→ EXERCISE PROMPT
Put the material from the line containing "This screenshot has width=763, height=462." through the end into a Markdown table with the columns Row and Line, giving each line a row number and skipping blank lines. Leave the pictures out.

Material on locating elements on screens
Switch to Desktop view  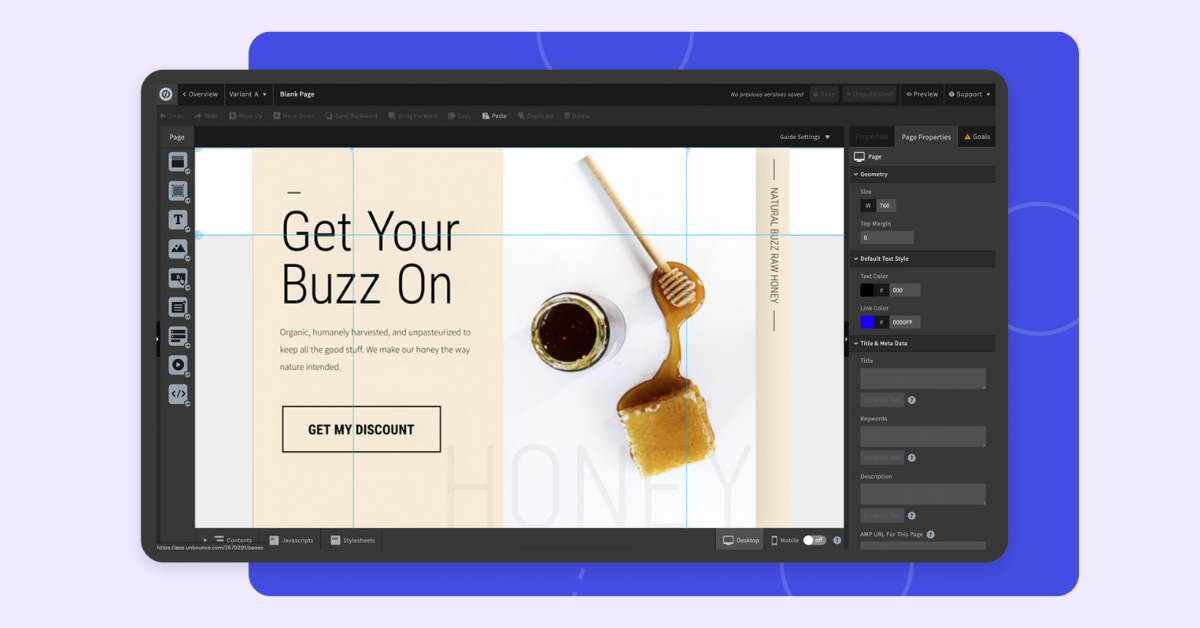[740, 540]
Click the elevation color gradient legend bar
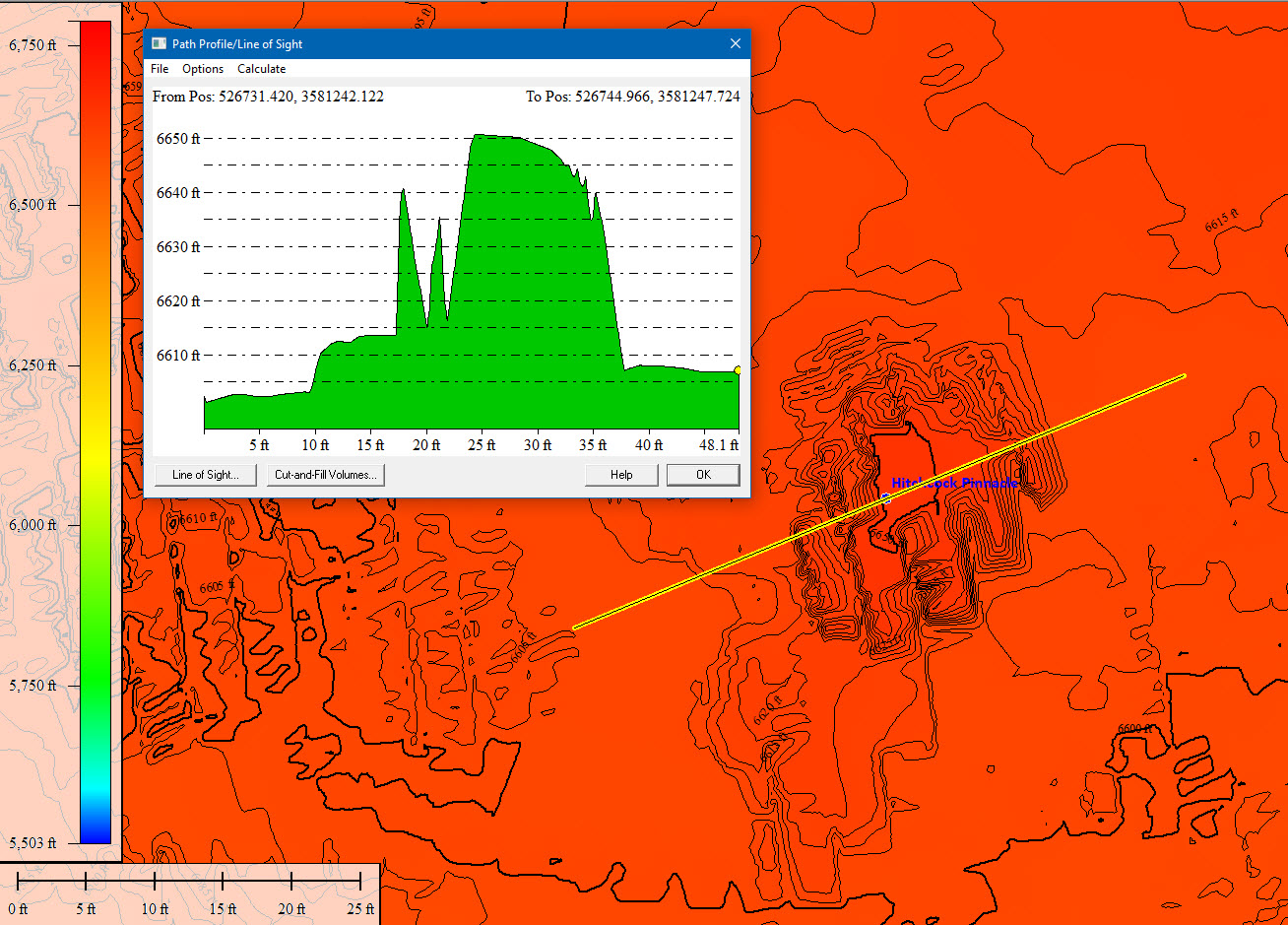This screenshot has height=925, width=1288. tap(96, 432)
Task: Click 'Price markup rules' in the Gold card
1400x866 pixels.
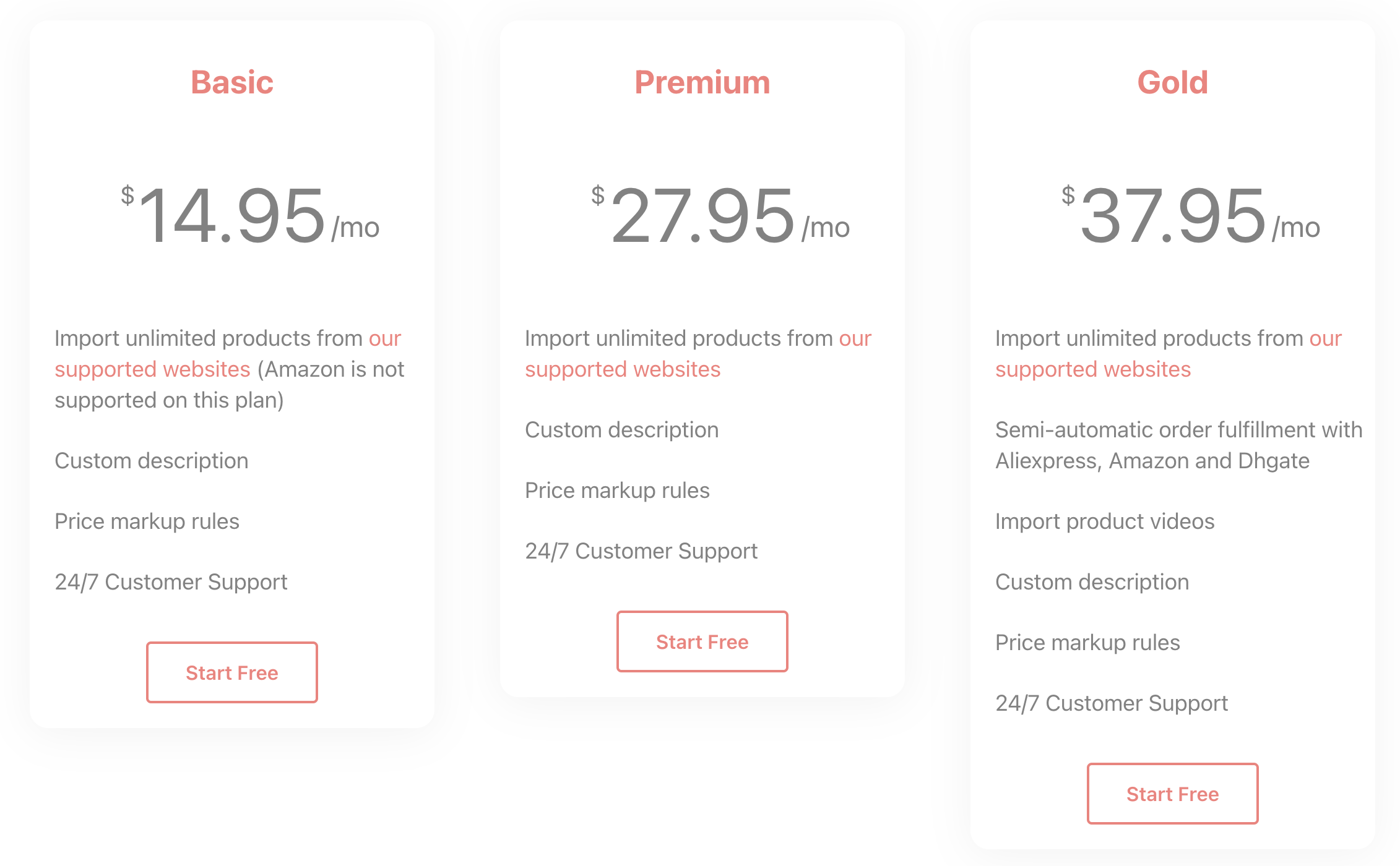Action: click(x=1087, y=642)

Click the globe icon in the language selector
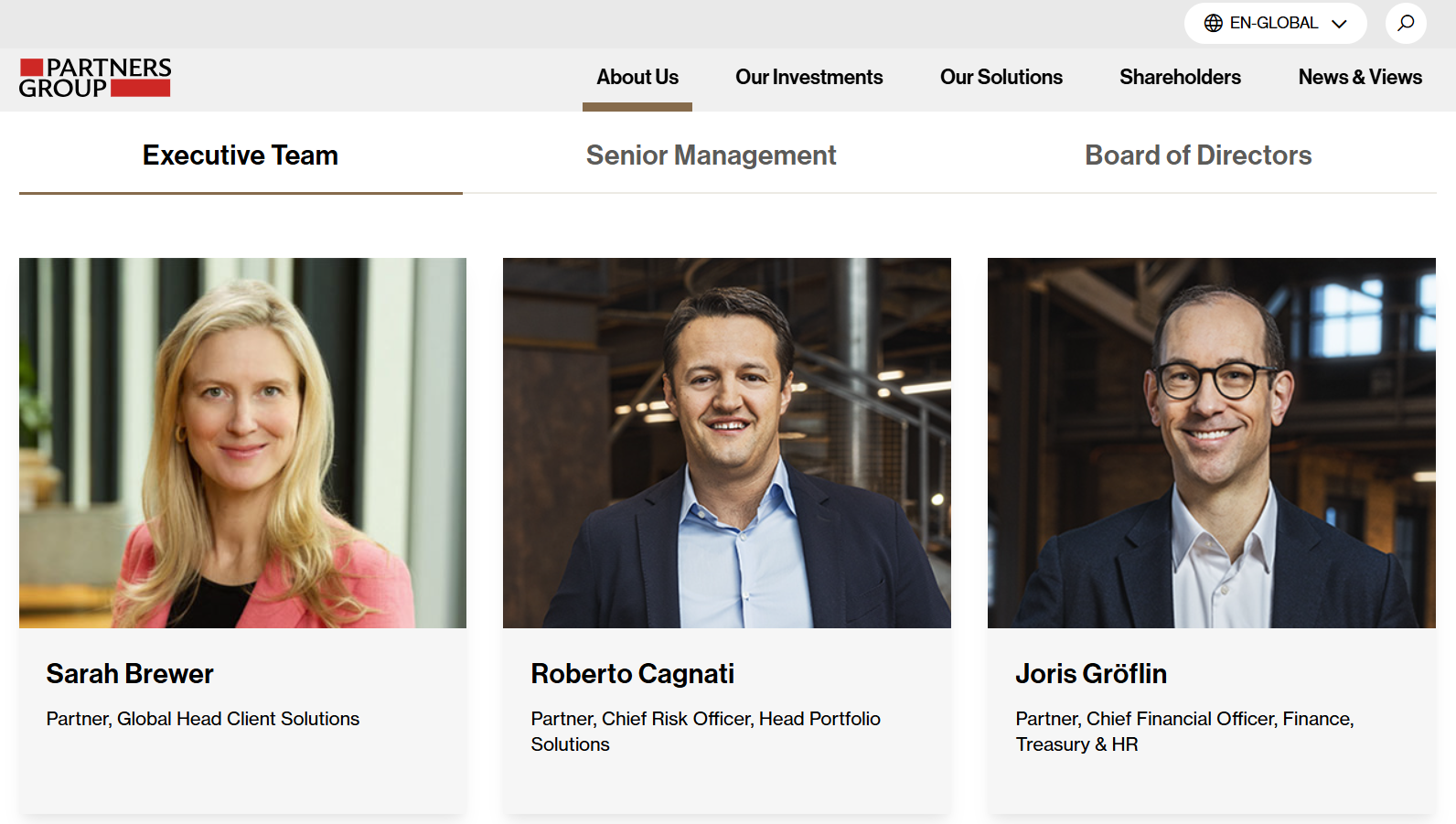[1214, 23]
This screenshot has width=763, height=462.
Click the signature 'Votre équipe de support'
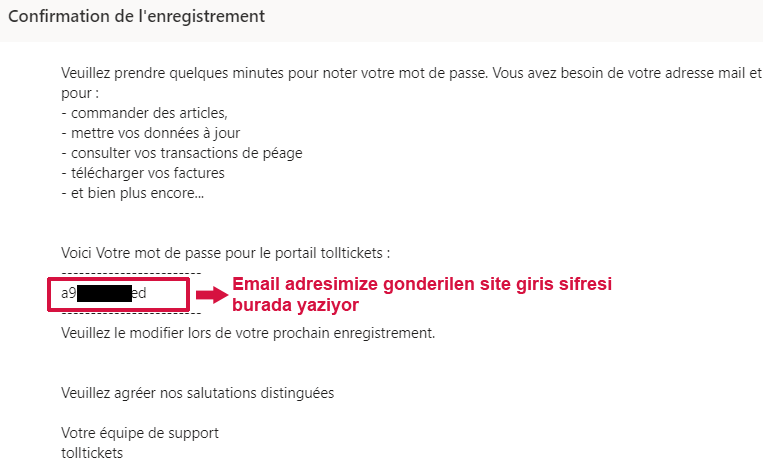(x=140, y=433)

→ FULL OUTPUT
| Row | Line |
|---|---|
| 1 | This screenshot has width=763, height=462. |
| 2 | Click the signature 'Votre équipe de support' |
| 3 | (x=140, y=433) |